*Kegiatan*.
- 1) Tuliskan ulang bagian kutipan sumber tanpa perubahan, mulai dari "Kita semua mungkin" sampai dengan "nama Tuhan, tentunya.".
- 2) Menurut kutipan sumber, berapa usia penulisnya saat ini?

*Kutipan Sumber*.
####

Kita semua mungkin paham bahwa pernikahan itu adalah acara sakral. Apalagi ketika acara akad nikah atau janji nikahnya, tentu saja sangat sakral, sebab di sana lah momen bersatunya dua manusia, dua keluarga, dengan nama Tuhan, tentunya.

Maka tidak heran jika banyak orang yang menginginkan acara pernikahannya jadi acara yang memorable. Ditata sedemikian rupa, dipersiapkan pula secara matang. Intinya, tidak boleh ada kesalahan, lah, ketika acara pernikahan (akad nikah atau janji nikah) berlangsung.

Beda akad nikah atau janji nikah, beda pula acara resepsi pernikahan. Acara resepsi pernikahan, lebih pada ramah-tamah, berbagi kebahagiaan setelah akad nikah atau janji nikah berlangsung. Biasanya, resepsi pernikahan ini dilakukan semeriah mungkin, makan-makan, pesta, mengundang sanak saudara dan teman-teman, untuk merayakan bersatunya dua manusia, dua keluarga.

Intinya, semua kebahagiaan diharap berkumpul jadi satu, dan mungkin suatu saat jika saya menikah, saya akan merasakan kebahagiaan yang sama ketika pesta.

Berhubung saya belum menikah dan belum pernah merasakan gimana jadi manten saat resepsi pernikahan, pengalaman saya hanya sebatas jadi sinoman dan menghadiri resepsi pernikahan saja.

Dulu, saya merasa bahwa datang ke resepsi pernikahan itu menyenangkan. Ketemu teman-teman, ketemu saudara-saudara, bisa makan makanan yang (biasanya) enak dan bermacam-macam. Dan kalau mau, bisa juga menyumbangkan satu, dua lagu untuk sekadar menghibur.

Tapi itu dulu, sebelum saya bertambah usia setua sekarang (ya meskipun usia saya masih 24 tahun dan belum tua-tua banget, Mungkin jiwa saya saja yang terlalu tua). Entah ada angin apa, saya berubah haluan menjadi kurang menyukai acara resepsi pernikahan.

Bukan soal iri kepada yang menikah atau takut diteror pertanyaan “kapan nyusul?”, tapi ketika saya semakin tua, saya semakin malas saja berada di situasi atau peristiwa yang melibatkan banyak orang seperti di resepsi pernikahan.

####

*Materi Hasil Ekstraksi*.
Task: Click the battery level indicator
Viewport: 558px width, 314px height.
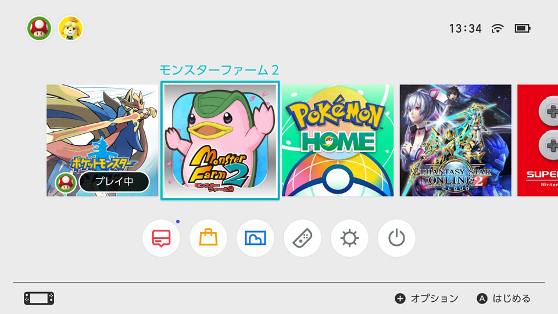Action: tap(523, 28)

####

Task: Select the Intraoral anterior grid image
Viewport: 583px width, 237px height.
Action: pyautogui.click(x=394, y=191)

####

*Jawaban Tiap Tugas*.
- 1)
Kita semua mungkin paham bahwa pernikahan itu adalah acara sakral. Apalagi ketika acara akad nikah atau janji nikahnya, tentu saja sangat sakral, sebab di sana lah momen bersatunya dua manusia, dua keluarga, dengan nama Tuhan, tentunya.

- 2) Penulis berusia 24 tahun.